Considere el cajero automático: no hizo que los cajeros de los bancos fueran redundantes. En cambio, los liberó para la venta cruzada de hipotecas de alto riesgo. O la hoja de cálculo digital, que liberó a los humildes empleados de contabilidad de la necesidad de hacer filas y columnas de aritmética y permitió que la contabilidad se convirtiera (ejem) en una profesión más creativa. Estas tecnologías no destruyeron puestos de trabajo, sino que los rehicieron. Algunos se volvieron más satisfactorios y agradables, otros más sombríos y agotadores.
En su nuevo libro Poder y Progresolos economistas Daron Acemoglu y Simon Johnson argumentan que, si bien el progreso tecnológico puede producir una prosperidad generalizada, no hay garantía de que esto suceda rápidamente y, en algunos casos, no hay garantía de que suceda en absoluto.
“Las fábricas textiles de principios de la revolución industrial británica generaron una gran riqueza para unos pocos, pero no aumentaron los ingresos de los trabajadores durante casi cien años”, escriben. Demasiado tarde para los trabajadores textiles que perdieron buenos trabajos. Hay ejemplos más claros, como los barcos de alta mar que permitieron el comercio transatlántico de esclavos. También los hay más sutiles. El código de barras nos proporcionó colas de pago más cortas y precios más bajos, pero también cambió el equilibrio de poder entre los minoristas y los proveedores, entre las tiendas de barrio y los principales minoristas y, finalmente, entre los minoristas tradicionales y sus competidores en línea.
Los neoluditas pueden inspirarse en John Booth, un aprendiz de 19 años que se unió a un ataque ludita contra una fábrica textil en abril de 1812. Fue herido, detenido y murió después de haber sido supuestamente torturado para revelar la identidad de sus compañeros luditas. . Las últimas palabras de Booth se convirtieron en leyenda: “¿Puedes guardar un secreto?” le susurró al sacerdote local, quien atestiguó que podía. El moribundo Booth respondió: “Yo también”. Pero fueron las primeras palabras de Booth las que merecen nuestra atención. La nueva maquinaria, argumentó, “podría ser la principal bendición del hombre en lugar de su maldición si la sociedad estuviera constituida de manera diferente”.
En otras palabras, si la nueva tecnología ayuda a los ciudadanos comunes no solo depende de la naturaleza de la tecnología, sino también de la naturaleza de la sociedad en la que se desarrolla y se implementa esa tecnología. Acemoglu y Johnson argumentan que el florecimiento de base amplia actualmente nos está eludiendo, al igual que eludió a los trabajadores de la primera revolución industrial.
¿Qué se necesita?
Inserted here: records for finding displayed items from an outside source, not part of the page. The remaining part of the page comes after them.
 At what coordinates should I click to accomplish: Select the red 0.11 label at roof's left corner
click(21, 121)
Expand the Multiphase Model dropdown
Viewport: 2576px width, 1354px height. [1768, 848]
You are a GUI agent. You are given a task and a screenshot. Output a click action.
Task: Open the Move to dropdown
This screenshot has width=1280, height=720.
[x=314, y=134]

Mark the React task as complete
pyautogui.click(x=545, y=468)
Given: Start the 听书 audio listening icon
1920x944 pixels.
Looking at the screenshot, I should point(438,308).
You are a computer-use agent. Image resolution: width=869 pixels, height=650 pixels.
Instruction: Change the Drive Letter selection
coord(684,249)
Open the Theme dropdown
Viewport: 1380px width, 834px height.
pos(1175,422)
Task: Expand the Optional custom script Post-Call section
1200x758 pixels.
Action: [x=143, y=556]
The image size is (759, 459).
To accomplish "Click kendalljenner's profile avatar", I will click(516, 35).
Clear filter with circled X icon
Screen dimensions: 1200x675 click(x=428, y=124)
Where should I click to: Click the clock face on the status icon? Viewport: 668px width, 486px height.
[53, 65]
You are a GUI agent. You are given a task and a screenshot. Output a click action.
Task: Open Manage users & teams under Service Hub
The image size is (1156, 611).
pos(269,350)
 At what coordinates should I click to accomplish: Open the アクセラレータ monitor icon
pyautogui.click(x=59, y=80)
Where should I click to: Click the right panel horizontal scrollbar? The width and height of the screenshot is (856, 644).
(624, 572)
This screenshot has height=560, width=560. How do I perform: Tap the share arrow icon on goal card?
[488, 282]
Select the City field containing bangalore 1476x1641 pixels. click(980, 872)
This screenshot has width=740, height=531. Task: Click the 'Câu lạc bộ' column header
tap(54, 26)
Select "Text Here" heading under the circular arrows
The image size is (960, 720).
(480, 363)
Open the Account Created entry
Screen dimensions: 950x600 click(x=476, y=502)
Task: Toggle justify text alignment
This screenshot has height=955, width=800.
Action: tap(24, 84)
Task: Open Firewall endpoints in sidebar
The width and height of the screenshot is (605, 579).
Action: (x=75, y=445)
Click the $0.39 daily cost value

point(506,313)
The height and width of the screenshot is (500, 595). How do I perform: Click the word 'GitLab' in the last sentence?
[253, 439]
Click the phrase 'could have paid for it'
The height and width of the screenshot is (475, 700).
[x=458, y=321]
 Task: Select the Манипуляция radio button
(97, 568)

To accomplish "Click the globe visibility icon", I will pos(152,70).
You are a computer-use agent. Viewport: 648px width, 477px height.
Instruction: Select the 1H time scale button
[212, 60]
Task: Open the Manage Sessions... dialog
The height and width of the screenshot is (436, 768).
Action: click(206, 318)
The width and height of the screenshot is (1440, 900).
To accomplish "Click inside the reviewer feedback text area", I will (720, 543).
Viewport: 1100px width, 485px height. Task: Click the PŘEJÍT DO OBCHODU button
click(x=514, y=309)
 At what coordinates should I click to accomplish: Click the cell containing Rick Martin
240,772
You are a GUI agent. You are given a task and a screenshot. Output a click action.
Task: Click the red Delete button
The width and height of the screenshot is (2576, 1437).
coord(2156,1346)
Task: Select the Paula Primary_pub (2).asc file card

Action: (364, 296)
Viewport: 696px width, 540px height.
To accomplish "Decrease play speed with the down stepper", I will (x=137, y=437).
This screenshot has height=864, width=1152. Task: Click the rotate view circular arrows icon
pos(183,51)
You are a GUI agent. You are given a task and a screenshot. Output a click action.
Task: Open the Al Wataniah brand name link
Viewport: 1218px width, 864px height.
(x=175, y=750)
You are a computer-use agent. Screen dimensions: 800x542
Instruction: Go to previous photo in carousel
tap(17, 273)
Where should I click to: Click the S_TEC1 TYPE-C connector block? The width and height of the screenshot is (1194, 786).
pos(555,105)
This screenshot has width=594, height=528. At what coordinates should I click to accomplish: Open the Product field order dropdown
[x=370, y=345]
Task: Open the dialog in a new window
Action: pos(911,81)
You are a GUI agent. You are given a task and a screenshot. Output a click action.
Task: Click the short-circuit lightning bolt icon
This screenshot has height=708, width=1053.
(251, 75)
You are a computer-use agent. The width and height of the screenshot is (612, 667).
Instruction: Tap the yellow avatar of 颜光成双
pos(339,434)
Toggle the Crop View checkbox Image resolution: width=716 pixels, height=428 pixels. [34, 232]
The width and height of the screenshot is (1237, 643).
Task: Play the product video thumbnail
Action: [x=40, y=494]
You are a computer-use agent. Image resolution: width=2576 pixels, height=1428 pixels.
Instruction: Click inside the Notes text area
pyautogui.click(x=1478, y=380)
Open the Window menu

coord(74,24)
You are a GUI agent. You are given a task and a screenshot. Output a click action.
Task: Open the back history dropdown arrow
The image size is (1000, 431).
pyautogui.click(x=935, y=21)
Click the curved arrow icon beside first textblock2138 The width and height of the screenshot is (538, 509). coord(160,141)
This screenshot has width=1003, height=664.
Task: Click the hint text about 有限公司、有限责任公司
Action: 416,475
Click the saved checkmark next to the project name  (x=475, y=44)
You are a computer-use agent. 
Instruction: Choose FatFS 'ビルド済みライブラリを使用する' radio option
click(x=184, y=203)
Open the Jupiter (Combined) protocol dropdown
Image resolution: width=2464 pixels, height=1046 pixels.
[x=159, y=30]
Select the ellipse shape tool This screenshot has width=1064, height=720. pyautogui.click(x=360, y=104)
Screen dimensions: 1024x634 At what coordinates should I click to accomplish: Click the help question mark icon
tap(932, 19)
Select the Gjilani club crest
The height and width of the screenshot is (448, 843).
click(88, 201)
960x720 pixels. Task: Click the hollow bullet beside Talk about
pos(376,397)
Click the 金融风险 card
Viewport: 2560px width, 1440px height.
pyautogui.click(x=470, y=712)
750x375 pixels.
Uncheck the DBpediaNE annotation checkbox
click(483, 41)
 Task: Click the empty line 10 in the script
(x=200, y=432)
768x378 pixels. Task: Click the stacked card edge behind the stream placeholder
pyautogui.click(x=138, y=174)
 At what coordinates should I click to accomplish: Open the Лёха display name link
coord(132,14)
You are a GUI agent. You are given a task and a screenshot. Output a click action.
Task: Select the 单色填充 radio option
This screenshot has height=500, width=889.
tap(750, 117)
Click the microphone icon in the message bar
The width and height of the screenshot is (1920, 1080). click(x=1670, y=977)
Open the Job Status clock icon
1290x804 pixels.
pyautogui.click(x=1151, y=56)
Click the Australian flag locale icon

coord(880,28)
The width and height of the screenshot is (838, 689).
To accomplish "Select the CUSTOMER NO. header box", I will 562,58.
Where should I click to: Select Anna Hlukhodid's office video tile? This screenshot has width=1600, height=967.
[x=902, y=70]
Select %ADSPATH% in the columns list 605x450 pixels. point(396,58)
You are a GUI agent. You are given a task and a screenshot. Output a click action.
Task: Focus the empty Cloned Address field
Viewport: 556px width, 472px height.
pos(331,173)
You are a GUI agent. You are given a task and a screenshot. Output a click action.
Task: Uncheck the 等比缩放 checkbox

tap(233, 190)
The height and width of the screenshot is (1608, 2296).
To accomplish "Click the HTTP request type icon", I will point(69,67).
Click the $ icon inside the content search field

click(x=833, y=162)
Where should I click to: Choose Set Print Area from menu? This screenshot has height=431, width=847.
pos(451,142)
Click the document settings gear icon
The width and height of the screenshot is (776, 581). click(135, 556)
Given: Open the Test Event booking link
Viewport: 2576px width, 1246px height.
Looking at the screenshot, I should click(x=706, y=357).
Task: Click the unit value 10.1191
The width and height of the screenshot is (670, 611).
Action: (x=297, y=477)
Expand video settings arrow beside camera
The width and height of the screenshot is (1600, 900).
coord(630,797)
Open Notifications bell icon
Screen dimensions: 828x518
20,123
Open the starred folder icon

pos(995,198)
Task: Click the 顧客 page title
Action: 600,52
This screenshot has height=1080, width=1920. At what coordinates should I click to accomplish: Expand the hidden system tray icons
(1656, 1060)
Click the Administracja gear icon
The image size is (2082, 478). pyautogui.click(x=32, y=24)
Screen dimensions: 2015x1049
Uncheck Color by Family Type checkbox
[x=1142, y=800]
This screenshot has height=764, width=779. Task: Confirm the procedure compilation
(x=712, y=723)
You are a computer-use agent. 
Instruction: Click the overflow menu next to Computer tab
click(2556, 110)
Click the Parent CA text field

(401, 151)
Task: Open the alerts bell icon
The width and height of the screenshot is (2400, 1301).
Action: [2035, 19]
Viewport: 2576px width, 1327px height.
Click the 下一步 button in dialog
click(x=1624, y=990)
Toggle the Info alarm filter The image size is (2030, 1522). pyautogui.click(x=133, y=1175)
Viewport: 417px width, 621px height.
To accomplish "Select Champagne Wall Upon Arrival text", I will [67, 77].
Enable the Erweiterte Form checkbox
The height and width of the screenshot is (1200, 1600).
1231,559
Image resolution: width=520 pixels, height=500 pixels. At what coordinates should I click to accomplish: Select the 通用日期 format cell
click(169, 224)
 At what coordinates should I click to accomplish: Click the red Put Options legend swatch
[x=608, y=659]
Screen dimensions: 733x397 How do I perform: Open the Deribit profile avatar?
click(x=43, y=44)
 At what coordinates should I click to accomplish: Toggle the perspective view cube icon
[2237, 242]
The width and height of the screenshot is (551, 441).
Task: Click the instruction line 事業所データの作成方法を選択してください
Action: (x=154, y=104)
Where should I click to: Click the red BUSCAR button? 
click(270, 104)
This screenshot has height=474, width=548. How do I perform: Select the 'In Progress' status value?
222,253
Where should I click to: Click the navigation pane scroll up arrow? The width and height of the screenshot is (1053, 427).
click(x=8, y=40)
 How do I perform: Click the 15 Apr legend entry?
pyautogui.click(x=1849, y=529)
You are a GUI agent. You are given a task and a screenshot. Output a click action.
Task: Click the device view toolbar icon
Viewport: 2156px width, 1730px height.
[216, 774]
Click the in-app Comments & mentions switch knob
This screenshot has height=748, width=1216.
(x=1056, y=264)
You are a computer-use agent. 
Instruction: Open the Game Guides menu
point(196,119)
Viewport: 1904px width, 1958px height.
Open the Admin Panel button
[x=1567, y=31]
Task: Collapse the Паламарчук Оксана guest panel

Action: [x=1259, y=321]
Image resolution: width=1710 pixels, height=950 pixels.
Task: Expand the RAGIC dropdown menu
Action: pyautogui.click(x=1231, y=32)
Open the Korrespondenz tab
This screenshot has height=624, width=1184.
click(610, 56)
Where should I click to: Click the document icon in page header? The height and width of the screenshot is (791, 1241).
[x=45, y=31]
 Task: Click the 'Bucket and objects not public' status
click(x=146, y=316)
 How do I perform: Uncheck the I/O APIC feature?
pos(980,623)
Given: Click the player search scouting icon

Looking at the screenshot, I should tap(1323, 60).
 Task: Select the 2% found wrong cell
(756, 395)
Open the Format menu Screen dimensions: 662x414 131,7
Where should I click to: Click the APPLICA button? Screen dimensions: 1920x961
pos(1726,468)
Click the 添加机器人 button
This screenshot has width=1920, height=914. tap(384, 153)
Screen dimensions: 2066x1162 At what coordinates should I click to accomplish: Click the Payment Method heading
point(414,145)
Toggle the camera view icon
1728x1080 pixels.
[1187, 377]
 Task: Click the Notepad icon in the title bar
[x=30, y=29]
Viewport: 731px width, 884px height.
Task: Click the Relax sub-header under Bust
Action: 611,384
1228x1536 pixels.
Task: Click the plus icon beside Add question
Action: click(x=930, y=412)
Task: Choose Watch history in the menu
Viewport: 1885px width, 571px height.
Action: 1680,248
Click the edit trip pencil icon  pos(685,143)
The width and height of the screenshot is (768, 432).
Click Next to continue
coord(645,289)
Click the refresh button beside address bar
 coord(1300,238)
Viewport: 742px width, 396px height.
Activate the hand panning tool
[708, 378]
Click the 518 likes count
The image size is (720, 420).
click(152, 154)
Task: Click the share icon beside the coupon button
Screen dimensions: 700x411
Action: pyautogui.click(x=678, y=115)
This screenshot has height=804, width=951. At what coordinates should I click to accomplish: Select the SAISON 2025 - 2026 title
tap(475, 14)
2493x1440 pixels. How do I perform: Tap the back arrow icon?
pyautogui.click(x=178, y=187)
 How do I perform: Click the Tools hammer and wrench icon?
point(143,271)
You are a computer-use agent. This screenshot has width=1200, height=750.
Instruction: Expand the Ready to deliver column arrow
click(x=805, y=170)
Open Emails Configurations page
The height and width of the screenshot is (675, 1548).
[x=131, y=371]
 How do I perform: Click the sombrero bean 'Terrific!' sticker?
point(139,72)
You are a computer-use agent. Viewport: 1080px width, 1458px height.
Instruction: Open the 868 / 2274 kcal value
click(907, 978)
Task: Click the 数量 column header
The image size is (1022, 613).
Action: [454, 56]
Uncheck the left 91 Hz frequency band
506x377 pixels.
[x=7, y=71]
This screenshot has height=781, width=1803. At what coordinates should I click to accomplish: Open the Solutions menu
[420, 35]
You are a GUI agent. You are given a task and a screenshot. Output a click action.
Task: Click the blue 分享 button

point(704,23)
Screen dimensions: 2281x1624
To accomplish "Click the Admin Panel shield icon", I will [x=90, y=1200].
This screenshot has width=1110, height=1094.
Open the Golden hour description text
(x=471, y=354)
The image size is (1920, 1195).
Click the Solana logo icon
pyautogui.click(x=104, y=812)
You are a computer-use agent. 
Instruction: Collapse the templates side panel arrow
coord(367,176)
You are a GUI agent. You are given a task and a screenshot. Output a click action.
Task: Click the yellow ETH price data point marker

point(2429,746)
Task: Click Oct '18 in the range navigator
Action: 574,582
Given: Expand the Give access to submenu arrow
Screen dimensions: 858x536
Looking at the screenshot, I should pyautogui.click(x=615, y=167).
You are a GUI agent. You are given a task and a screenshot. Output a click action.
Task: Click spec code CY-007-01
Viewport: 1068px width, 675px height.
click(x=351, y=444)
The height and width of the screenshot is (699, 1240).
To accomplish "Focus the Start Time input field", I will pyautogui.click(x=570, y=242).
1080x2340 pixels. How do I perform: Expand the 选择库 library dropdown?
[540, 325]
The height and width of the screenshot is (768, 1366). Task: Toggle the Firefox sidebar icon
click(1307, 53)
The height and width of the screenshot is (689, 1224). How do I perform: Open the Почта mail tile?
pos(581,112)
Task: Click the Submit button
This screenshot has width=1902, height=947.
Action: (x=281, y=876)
Mejores políticas, por supuesto: impuestos y subsidios para favorecer el tipo correcto de tecnología; regulaciones inteligentes para proteger los derechos de los trabajadores; acciones antimonopolio para desmantelar monopolios; todo esto, por supuesto, hecho hábilmente y con un mínimo de burocracia y distorsión. Expresar la tarea claramente es ver cuán difícil es probable que sea.
Y como explican Acemoglu y Johnson, tales políticas caerán en terreno pedregoso sin fuentes compensatorias de poder político capaces de hacer frente a los monopolistas y multimillonarios.
En ausencia de tales condiciones, el ludismo recurrió a lo que un historiador llamó “negociación colectiva por disturbios”, al incendio provocado e incluso al asesinato. El estado se defendió y, en palabras de otro historiador, “el ludismo terminó en el patíbulo”. Fue un negocio vergonzoso y una oportunidad desperdiciada para reformar la sociedad y entregar “la principal bendición del hombre”, como había esperado Booth.
Si las últimas tecnologías realmente son transformadoras, volveremos a tener esa oportunidad. ¿Lo haremos mejor esta vez?